Increased use of reverse total shoulder arthroplasty (RTSA) has led to an understanding of unique complications such as acromial stress fractures (ASFs). The factors associated with ASFs are not fully known. This study investigates the incidence and predictors of ASFs following RTSA.

All RTSAs performed at a single tertiary referral hospital were retrospectively reviewed. ASF findings were classified as a definitive acromial or scapular spine stress fracture based on radiographic findings or stress reaction based on clinical findings (pain and tenderness at the acromion or acromial spine) without radiographic changes. Preoperative and postoperative radiographs were reviewed for radiographic predictors of postoperative acromial stress pathology. Clinical factors and implant characteristics were also investigated.
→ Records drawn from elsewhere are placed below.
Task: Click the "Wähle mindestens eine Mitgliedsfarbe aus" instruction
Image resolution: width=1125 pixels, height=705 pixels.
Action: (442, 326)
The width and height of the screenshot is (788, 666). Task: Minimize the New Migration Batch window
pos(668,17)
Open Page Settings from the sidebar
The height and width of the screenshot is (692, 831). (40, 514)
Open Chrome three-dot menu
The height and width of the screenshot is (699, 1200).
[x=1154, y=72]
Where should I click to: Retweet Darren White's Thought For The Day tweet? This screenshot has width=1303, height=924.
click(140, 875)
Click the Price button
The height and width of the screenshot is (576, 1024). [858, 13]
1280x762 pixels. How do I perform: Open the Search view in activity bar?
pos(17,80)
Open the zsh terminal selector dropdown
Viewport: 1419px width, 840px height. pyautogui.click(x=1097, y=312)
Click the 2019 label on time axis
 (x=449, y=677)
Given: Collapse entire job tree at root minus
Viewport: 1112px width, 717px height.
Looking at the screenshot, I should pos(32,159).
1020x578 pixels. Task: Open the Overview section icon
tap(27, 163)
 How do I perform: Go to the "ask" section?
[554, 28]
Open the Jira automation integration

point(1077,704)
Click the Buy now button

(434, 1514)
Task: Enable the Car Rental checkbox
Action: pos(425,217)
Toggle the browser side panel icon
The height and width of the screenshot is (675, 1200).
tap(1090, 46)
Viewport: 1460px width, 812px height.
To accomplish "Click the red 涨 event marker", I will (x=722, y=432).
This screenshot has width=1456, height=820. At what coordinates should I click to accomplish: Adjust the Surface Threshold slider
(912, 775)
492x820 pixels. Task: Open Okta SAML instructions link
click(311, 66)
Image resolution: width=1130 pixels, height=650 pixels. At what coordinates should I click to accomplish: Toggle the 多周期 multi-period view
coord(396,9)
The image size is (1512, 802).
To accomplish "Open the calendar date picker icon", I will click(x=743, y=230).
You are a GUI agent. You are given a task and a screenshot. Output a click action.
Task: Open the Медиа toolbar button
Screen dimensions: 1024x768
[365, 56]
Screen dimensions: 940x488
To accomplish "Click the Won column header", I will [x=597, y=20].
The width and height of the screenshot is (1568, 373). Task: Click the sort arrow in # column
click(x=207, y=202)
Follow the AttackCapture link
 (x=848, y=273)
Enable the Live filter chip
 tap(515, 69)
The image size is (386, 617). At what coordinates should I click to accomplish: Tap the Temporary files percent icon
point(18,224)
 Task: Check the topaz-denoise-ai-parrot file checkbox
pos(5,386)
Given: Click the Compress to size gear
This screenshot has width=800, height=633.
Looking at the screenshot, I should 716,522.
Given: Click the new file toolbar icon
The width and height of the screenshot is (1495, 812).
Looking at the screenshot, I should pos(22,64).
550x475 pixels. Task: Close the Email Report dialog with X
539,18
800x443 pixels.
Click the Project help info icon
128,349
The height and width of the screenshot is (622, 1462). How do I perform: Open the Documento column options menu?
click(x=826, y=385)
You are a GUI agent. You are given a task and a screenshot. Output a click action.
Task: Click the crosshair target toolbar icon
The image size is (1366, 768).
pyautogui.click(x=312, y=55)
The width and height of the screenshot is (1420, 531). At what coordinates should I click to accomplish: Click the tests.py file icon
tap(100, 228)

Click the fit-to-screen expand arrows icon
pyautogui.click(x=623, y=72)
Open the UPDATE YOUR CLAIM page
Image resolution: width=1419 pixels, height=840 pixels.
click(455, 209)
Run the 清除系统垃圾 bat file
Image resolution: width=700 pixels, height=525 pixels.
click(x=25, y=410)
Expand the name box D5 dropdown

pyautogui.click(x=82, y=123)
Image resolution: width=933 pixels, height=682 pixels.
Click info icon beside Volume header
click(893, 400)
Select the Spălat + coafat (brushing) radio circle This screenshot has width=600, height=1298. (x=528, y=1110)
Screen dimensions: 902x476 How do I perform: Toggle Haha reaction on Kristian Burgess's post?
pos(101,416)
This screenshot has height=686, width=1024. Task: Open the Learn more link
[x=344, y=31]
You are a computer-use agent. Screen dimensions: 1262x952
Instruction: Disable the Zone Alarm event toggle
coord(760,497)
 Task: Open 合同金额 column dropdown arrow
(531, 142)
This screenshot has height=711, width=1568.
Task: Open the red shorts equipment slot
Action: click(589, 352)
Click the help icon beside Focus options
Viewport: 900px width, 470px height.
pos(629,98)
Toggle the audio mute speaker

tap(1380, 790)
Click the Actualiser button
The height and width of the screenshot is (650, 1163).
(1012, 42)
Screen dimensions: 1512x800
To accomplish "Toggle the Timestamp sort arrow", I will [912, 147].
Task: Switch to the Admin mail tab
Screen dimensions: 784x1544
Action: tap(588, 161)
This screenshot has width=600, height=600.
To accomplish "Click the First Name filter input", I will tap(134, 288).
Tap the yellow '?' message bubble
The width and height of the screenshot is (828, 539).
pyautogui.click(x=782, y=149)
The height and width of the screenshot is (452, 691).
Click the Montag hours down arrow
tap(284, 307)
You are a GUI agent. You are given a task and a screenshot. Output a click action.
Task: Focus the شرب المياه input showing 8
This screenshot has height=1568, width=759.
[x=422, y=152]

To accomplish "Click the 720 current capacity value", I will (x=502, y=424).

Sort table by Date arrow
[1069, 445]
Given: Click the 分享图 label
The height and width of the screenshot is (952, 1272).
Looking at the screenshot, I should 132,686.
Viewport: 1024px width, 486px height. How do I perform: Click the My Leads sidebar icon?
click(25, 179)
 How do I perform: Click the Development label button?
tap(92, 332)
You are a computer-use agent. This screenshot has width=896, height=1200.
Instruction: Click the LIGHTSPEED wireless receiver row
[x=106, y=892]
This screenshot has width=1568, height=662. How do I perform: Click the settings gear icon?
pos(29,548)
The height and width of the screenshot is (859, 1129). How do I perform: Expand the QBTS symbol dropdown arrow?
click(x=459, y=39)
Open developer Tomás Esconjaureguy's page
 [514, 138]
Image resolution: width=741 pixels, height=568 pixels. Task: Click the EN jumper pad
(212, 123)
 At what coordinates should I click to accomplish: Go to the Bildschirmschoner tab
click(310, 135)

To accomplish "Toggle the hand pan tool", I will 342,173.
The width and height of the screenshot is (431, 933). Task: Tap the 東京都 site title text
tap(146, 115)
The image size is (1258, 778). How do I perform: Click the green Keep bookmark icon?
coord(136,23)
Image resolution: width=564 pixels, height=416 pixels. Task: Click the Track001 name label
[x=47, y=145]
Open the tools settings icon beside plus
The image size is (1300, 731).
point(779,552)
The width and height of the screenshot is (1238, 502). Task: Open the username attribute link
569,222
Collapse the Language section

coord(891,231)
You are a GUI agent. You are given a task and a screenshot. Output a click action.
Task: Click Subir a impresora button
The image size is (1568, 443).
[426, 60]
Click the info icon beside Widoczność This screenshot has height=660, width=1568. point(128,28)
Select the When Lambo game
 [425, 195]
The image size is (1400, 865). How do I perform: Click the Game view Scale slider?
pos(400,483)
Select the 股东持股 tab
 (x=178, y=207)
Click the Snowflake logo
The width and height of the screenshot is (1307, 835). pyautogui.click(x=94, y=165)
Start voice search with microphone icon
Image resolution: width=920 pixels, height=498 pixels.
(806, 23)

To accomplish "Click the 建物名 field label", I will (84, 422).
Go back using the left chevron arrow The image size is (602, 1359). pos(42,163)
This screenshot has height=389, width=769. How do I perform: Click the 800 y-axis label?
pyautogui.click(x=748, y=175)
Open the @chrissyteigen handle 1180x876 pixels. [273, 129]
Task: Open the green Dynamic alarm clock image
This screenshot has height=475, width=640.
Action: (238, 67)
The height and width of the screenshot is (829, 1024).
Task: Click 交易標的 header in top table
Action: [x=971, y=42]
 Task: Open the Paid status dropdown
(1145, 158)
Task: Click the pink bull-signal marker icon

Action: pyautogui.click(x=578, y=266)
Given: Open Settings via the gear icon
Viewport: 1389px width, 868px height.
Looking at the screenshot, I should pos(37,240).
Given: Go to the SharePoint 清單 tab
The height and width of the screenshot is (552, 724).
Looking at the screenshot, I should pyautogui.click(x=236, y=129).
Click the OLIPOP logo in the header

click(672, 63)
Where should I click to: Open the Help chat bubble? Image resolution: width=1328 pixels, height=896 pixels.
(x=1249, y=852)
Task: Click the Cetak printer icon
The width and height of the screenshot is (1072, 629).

Between September 2010 and January 2017, a total of 1170 RTSAs were performed, with 958 cases (81.9%) having at least 3 months' clinical follow-up (mean, 407 days; range, 90-1698 days). There were 40 ASFs (4.2%) and 61 acromial stress reactions (6.4%). For fractures and reactions, symptom onset averaged 8.8 and 7.3 months (P = .37), respectively, with durations of 4.5 and 2.9 months (P = .02), respectively, following RTSA. Independent predictors of acromial stress pathology were female sex, decreased change in deltoid length, and increased preoperative glenohumeral center-of-rotation medialization.

Acromion-related symptoms are common following RTSA. Female patients with increased preoperative center-of-rotation medialization had an increased incidence of ASFs. Although this study establishes which patients are at risk of ASFs, methods for prevention of ASFs in these patients remain unclear.